TASK ITEM A: Write out part of the comics post, beginning at the words "Pictured above is" and stopping after "teenage boy. :)".

I read a book called Ant Colony and it was written and drawn by Michael DeForge. It's really hard to explain, but once you start reading it, you get into the existential angst of a group of ants in a colony. It really pulled me in and I couldn't come up for air until I had finished the hardcover.

The art isn't realistic at all, but that's a big part of the charm.

Pictured above is an epic battle between our "hero" black ants and a colony of red ants.

Do not read this if you are offended by depictions of sex and that kind of forbidden talk. I do have to say that, given the deadpan matter with which these things are discussed, it's not something that would ever excite a teenage boy. :)

As I said, this isn't something I would expect anyone here to enjoy, but I would be happy if someone did.

I haven’t been in much of a mood to read new comics for two weeks now. The one new comic book I read this past weekend, Atlantis Attacks, I shall get to anon.

FOURTH WORLD: I have decided not to launch a comprehensive discussion after all. For one reason, it’s been done here (twice) before, and for another, I’m already two volumes in. Third, I am reading them in my own preferred order, not in the order released/collected. It’s amazing to me how well the “Fourth World” material holds up to multiple readings, especially considering how much I hated it my first time through. I like the Jimmy Olsen material well enough, but, because of the Plastino redrawn faces of Superman and Jimmy, not, I have discovered, in conjunction with the three main titles, only by itself.

TOM CORBITT<: Cap, I read with interest all of your PSArtbooks reviews, even though I am so far behind I despair of ever catching up. Reading Tom Corbitt sounds, to a certain extent, like reading Flash Gordon comic books. They started out amazing bland, too (especially in comparison to Alex Raymond), but got much, much better (no doubt better than the best of the Tom Corbett ones) when Al Williamson took over.

ATLANTIS ATTACKS #1: This series came as a complete surprise to me when I saw it on the shelves last week. My first thought was, “What, again?” This series spins out of the most recent iteration of Agents of Atlas (of which there have apparently been two short series), not the Jeff Parker version fondly remembered by many of us here, but the version under the command of Amadeus Cho (who got a “call out” of sorts on last week’s This Is Us. But I digress.)

RECORD SET:
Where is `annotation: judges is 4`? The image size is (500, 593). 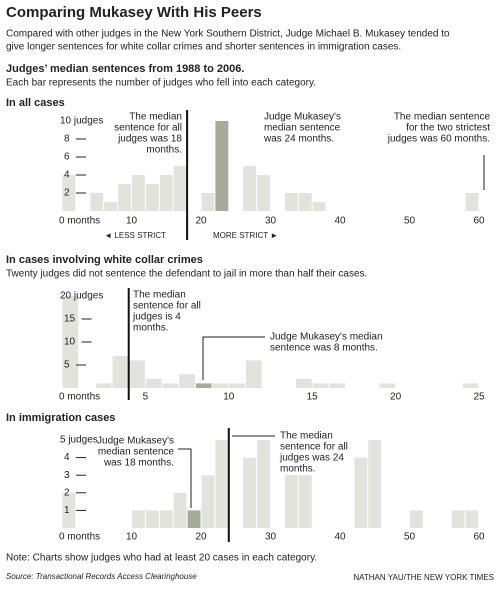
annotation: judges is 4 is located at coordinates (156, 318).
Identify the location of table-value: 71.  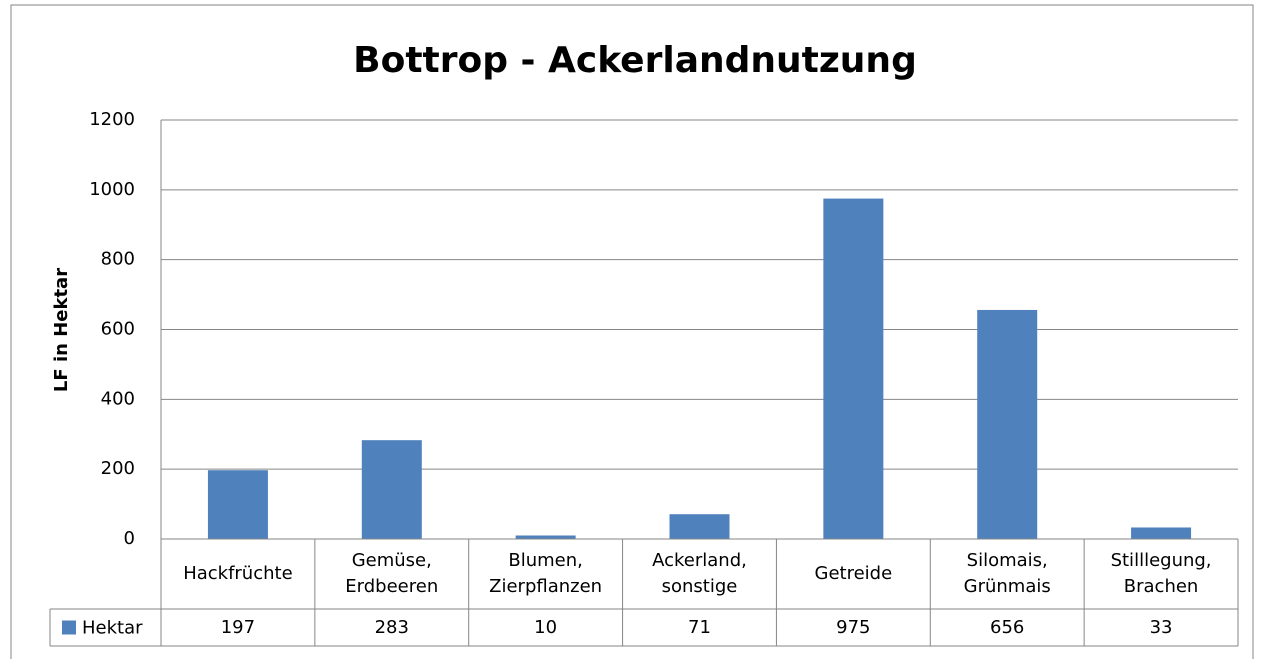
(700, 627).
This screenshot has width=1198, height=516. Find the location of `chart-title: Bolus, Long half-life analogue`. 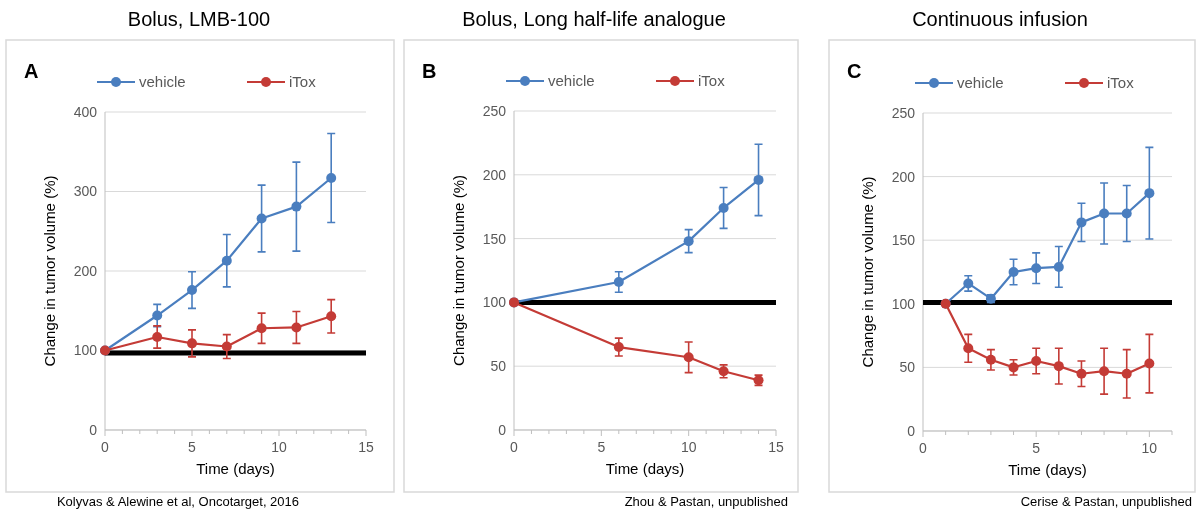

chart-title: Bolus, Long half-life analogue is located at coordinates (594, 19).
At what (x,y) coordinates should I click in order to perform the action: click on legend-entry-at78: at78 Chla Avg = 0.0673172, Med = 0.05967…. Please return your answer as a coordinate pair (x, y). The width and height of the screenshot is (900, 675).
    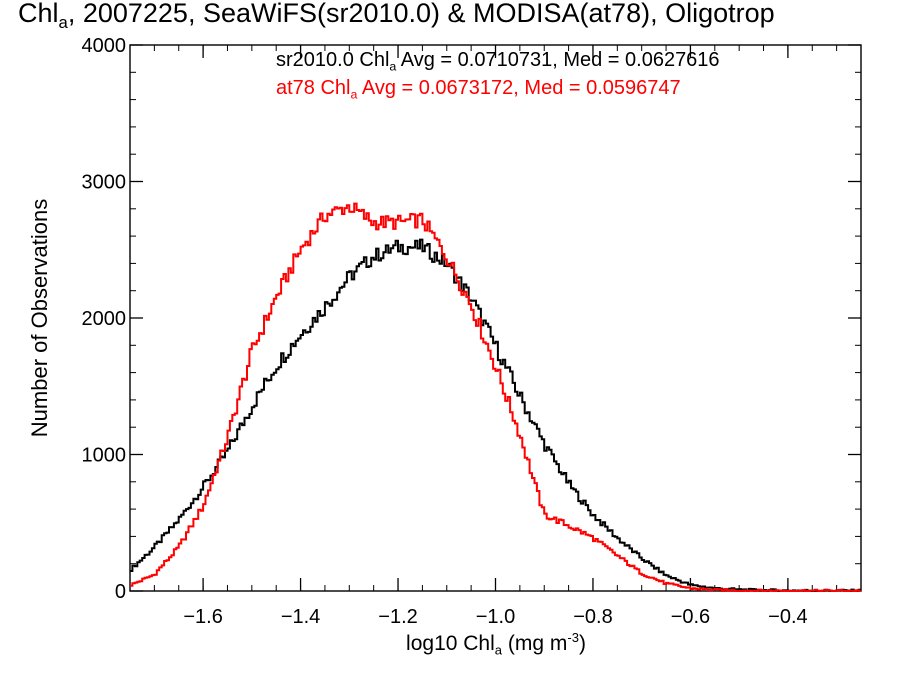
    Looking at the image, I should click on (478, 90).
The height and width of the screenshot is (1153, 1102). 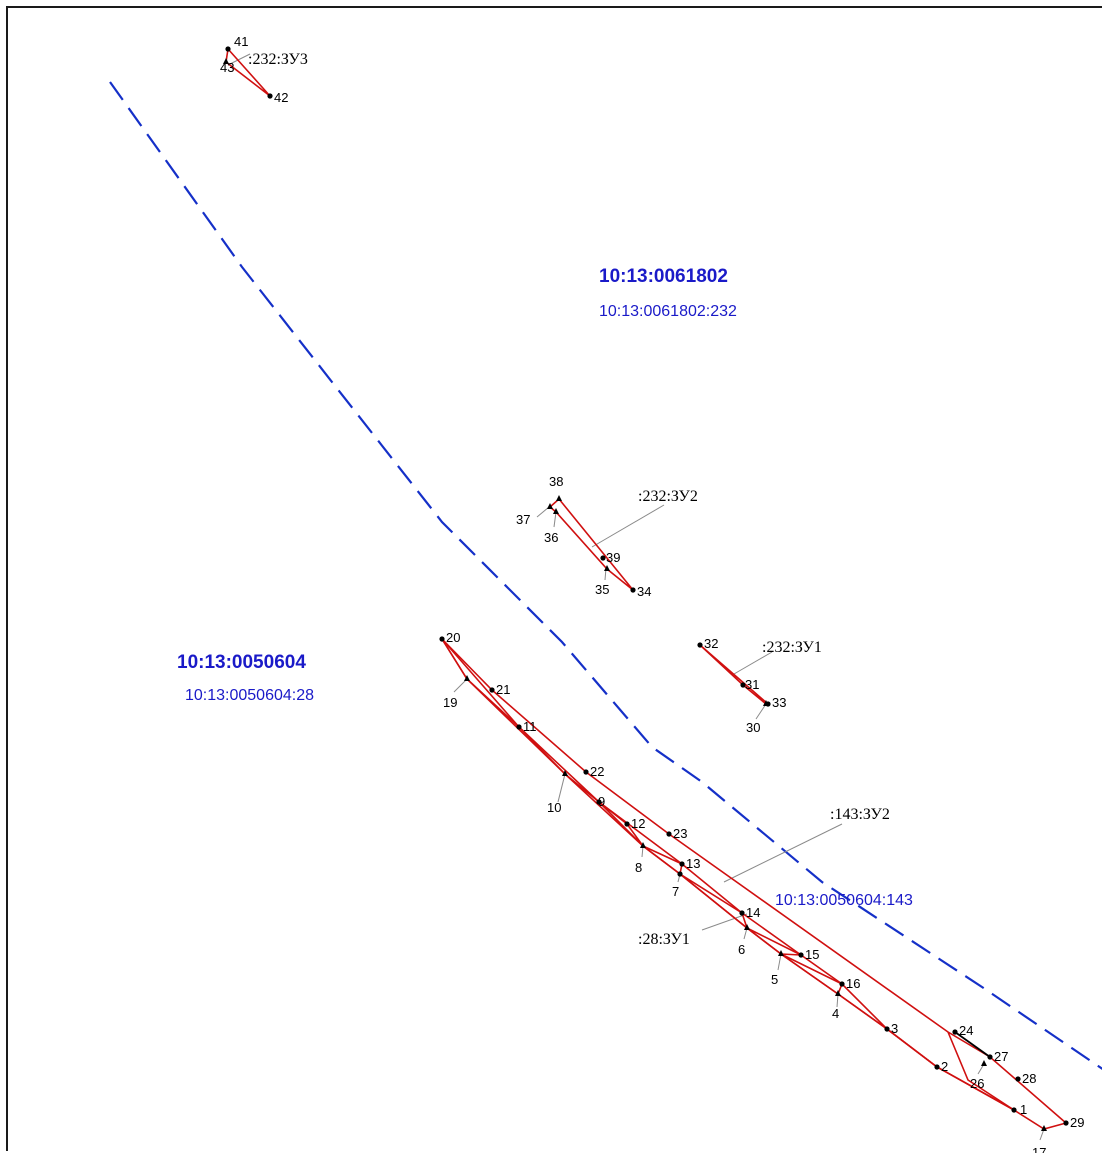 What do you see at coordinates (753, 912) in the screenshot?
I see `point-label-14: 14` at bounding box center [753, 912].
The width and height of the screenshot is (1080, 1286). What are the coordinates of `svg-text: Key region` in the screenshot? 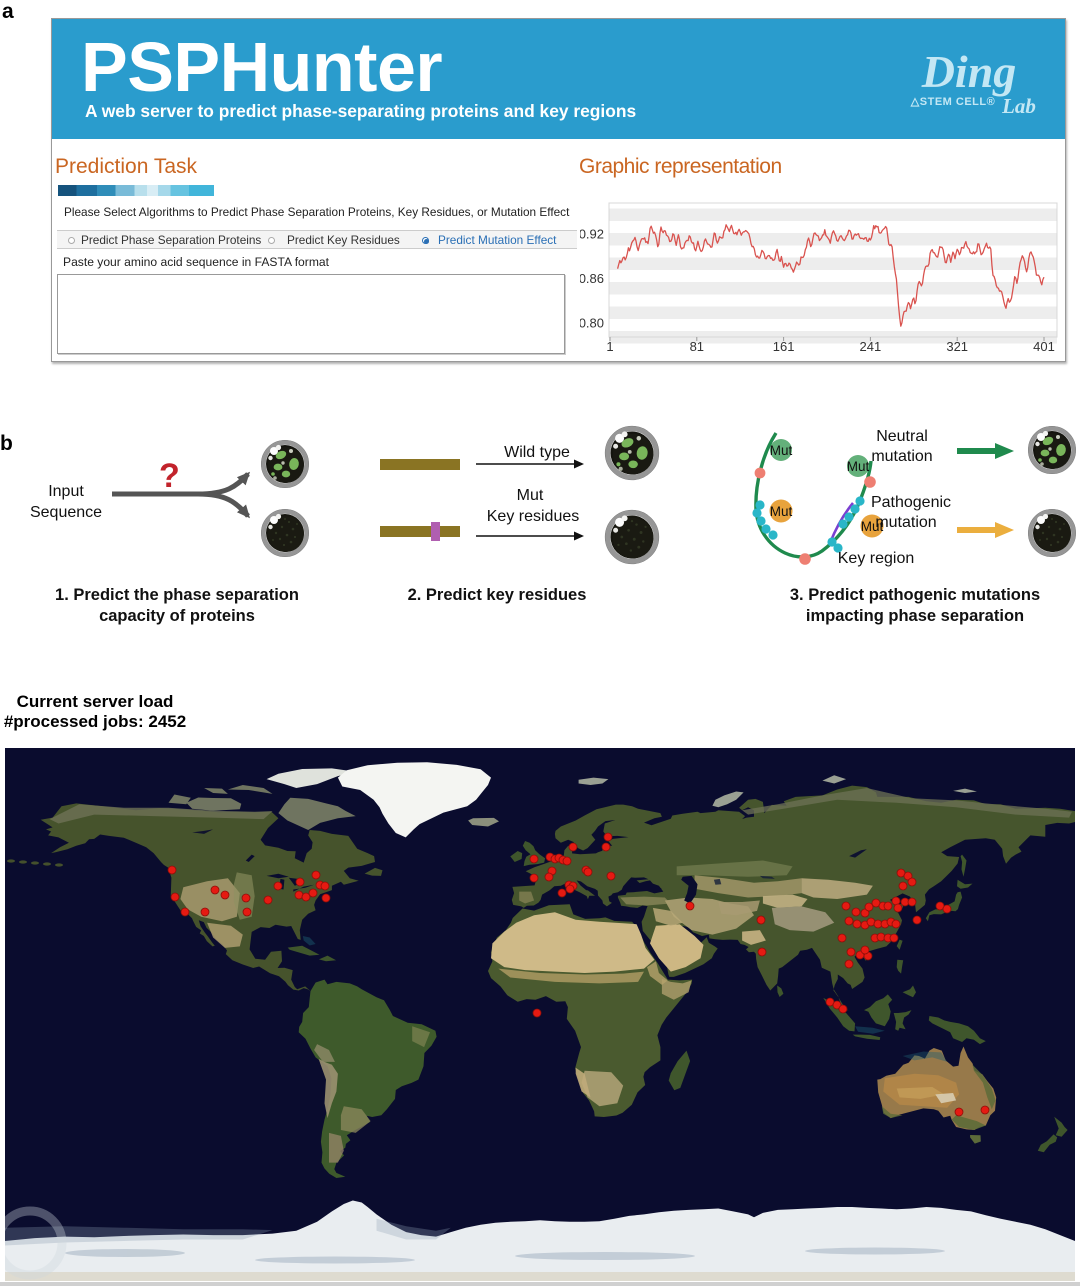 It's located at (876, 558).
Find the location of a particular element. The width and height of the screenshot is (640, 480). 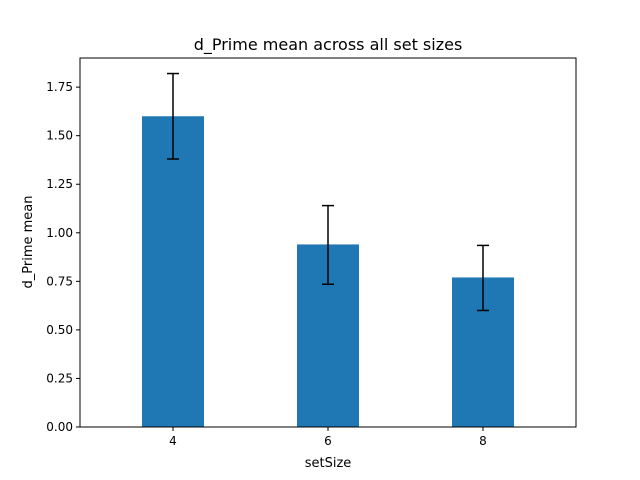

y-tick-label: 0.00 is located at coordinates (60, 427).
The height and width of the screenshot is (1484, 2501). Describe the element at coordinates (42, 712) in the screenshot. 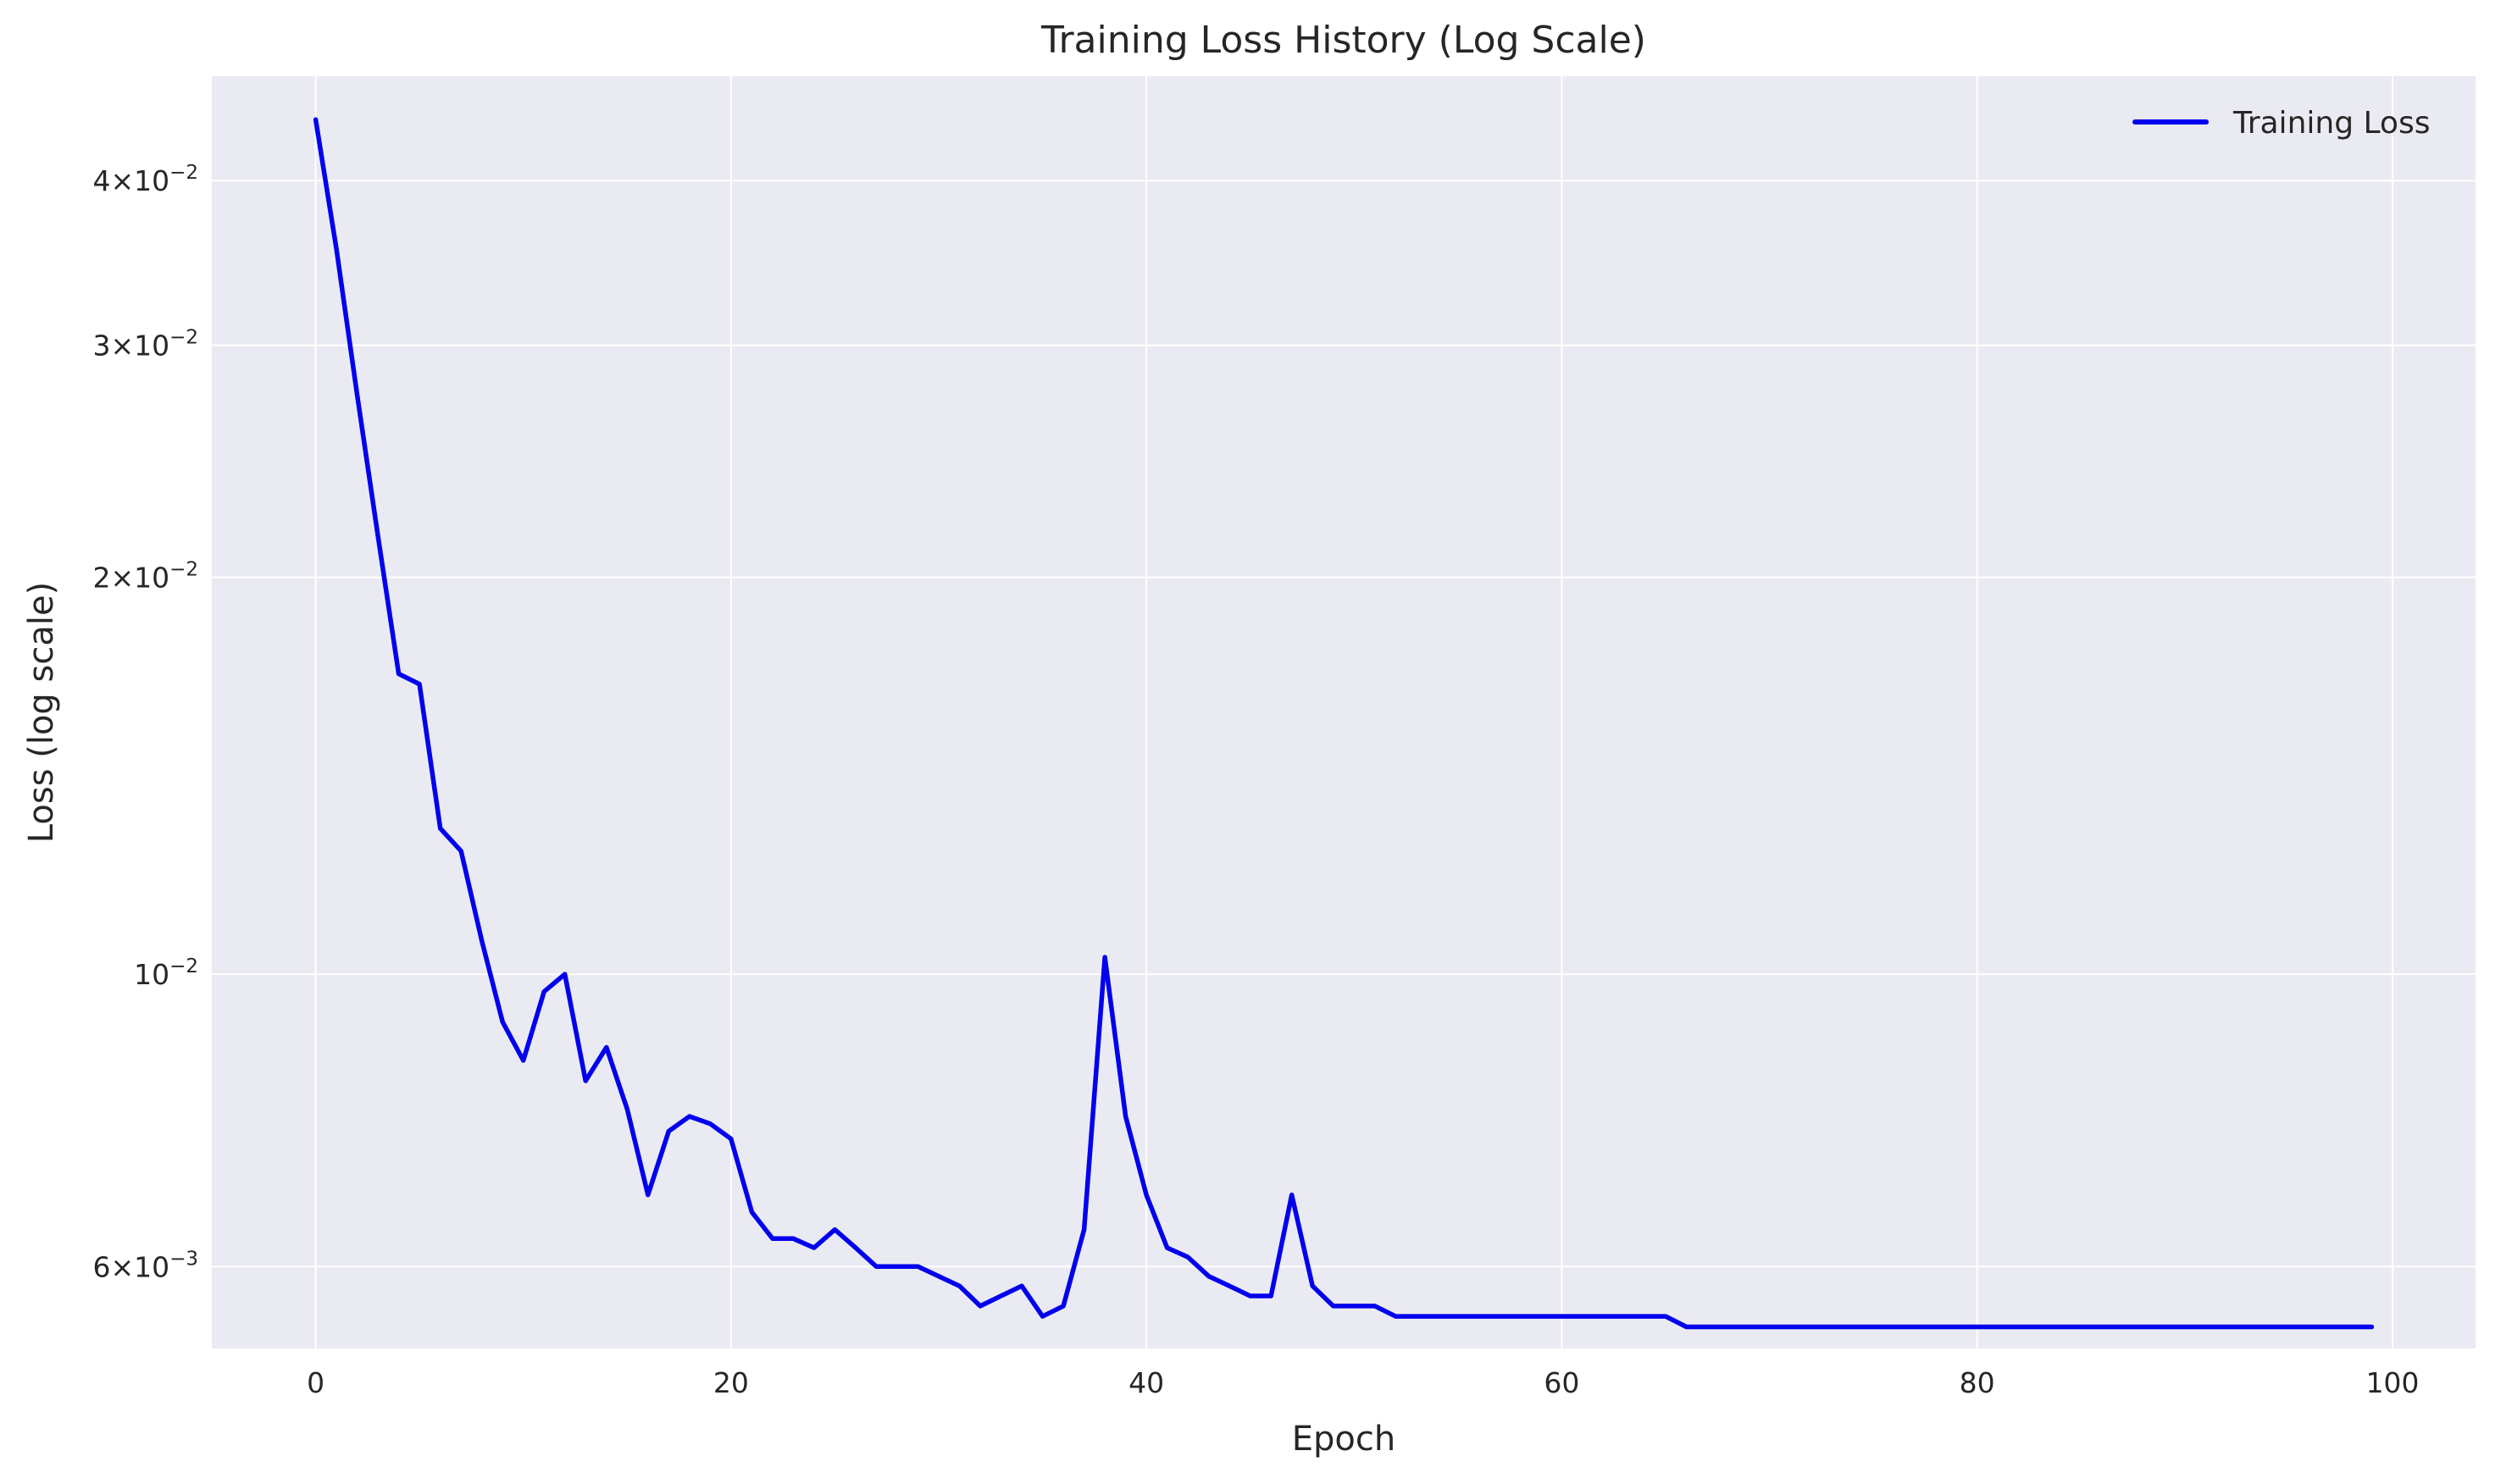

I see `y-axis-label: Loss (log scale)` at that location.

TASK ITEM B: In the records, begin at the line that has "Identify the location of table-value: 71." and stop after the line that has "chart-title: Bolus, Long half-life analogue is". Give those lines again with "location" renamed to "position", change nothing else, and omit the pictures.

ANSWER AREA A:
Pictured above is an epic battle between our "hero" black ants and a colony of red ants.

Do not read this if you are offended by depictions of sex and that kind of forbidden talk. I do have to say that, given the deadpan matter with which these things are discussed, it's not something that would ever excite a teenage boy. :)

ANSWER AREA B:
Identify the position of table-value: 71.  
(700, 627).
This screenshot has width=1198, height=516. Find the position of `chart-title: Bolus, Long half-life analogue`. 

chart-title: Bolus, Long half-life analogue is located at coordinates (594, 19).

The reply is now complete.